ADR-008: Database-Agnostic Metadata Schema¶
- Status: Accepted
- Date: 2026-01-11
- Authors: Podcast Scraper Team
- Related RFCs: RFC-011
- Related PRDs: PRD-004
Context & Problem Statement¶
Metadata is consumed by various downstream systems: PostgreSQL (JSONB), MongoDB, ClickHouse, and simple web dashboards. We need a format that is rich enough for all but requires zero transformation for ingestion.
Decision¶
Metadata documents follow a Database-Agnostic Schema:
- Format: Strictly valid JSON.
- Naming:
snake_casefor all fields (SQL-friendly). - Timestamps: ISO 8601 strings (universally parsable).
- Structure: Flat logical groups (
feed,episode,content,processing).
Rationale¶
- Zero-ETL Ingestion: Allows piping JSON files directly into Postgres or Mongo without writing custom "adapter" code.

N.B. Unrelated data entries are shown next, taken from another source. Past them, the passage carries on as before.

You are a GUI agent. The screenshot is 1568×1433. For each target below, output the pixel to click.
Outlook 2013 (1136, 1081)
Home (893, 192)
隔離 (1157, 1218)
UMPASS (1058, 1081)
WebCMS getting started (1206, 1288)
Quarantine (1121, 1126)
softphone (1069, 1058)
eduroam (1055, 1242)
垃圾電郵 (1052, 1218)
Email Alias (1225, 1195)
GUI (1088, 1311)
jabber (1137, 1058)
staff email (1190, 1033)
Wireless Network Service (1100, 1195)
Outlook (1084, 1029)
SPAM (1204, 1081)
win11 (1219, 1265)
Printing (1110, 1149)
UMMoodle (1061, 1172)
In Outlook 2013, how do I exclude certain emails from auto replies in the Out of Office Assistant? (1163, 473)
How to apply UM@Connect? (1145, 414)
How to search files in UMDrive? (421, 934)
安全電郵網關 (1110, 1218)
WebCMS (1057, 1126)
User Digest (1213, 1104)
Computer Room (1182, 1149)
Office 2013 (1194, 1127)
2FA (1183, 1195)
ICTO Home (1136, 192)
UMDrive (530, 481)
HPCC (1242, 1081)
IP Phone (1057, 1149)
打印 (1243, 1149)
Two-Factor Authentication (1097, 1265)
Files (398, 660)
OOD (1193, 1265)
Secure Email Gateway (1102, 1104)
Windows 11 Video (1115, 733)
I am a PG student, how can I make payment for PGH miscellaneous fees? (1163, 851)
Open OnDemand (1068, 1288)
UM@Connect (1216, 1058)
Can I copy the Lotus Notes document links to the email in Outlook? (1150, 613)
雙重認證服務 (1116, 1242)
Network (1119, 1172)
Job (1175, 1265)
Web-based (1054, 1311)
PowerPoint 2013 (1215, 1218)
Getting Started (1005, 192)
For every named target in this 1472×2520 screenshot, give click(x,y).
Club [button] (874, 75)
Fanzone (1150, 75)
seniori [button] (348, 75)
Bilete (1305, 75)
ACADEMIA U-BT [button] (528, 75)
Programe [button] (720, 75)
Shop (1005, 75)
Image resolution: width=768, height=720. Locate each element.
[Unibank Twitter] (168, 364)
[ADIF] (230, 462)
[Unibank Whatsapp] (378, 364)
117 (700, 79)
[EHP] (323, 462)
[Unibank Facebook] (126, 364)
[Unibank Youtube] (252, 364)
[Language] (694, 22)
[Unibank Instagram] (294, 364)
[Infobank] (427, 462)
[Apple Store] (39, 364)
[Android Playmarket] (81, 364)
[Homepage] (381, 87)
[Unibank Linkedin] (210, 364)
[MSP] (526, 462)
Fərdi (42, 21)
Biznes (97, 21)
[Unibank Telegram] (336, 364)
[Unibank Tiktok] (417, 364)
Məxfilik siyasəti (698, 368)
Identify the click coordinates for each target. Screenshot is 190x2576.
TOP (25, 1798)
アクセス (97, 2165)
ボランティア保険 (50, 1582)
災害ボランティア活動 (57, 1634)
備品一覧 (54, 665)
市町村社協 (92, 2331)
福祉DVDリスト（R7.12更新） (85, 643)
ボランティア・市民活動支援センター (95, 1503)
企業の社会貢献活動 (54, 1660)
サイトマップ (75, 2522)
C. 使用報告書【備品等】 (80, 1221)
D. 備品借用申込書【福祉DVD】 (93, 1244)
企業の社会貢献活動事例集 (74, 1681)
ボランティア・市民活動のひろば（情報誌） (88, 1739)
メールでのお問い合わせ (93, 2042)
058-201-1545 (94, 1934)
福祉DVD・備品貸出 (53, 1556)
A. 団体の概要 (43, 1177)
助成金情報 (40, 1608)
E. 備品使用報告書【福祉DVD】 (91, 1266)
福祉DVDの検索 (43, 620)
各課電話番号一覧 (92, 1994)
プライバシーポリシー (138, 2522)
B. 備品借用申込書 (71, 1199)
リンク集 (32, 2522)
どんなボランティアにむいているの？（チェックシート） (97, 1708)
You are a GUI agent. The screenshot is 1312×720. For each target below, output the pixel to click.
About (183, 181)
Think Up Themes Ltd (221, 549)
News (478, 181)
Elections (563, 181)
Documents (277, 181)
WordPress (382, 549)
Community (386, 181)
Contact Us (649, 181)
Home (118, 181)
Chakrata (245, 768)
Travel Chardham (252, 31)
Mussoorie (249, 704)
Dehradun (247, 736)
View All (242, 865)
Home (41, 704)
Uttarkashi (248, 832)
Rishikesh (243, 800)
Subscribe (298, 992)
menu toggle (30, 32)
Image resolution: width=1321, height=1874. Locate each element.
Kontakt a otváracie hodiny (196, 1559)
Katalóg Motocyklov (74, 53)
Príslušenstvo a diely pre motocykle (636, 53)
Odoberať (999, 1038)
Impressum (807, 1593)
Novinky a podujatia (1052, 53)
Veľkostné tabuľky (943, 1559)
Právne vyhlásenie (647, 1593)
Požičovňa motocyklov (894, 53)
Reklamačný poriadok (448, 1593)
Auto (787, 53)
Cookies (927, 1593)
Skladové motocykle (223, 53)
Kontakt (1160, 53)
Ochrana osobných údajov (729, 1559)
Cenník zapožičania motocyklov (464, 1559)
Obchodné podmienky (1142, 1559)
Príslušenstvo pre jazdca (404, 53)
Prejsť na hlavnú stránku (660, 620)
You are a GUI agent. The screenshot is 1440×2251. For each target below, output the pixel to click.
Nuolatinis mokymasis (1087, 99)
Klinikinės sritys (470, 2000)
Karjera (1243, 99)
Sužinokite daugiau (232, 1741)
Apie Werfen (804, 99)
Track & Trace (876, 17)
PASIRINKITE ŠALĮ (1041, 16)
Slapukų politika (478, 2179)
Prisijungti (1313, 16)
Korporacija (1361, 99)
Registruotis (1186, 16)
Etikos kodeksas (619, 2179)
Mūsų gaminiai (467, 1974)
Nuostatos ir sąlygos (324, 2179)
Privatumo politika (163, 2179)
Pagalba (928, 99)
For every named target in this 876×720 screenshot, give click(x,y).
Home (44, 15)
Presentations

- Human Readability: JSON remains readable for debugging while providing the structure needed for scale.
- Consistency: Centralizing this in a Pydantic model (RFC-008) ensures all episodes adhere to the same contract.
Alternatives Considered¶
- SQLite Database per Run: Rejected as it's harder to version control and diff than text files.
- YAML: Rejected as the primary metadata format due to poor native support in many database ingestion tools (though kept as an optional human-only export).
Consequences¶
- Positive: High interoperability; rapid development of dashboards and analytics.
- Negative: JSON is slightly more verbose than binary formats (though negligible at this scale).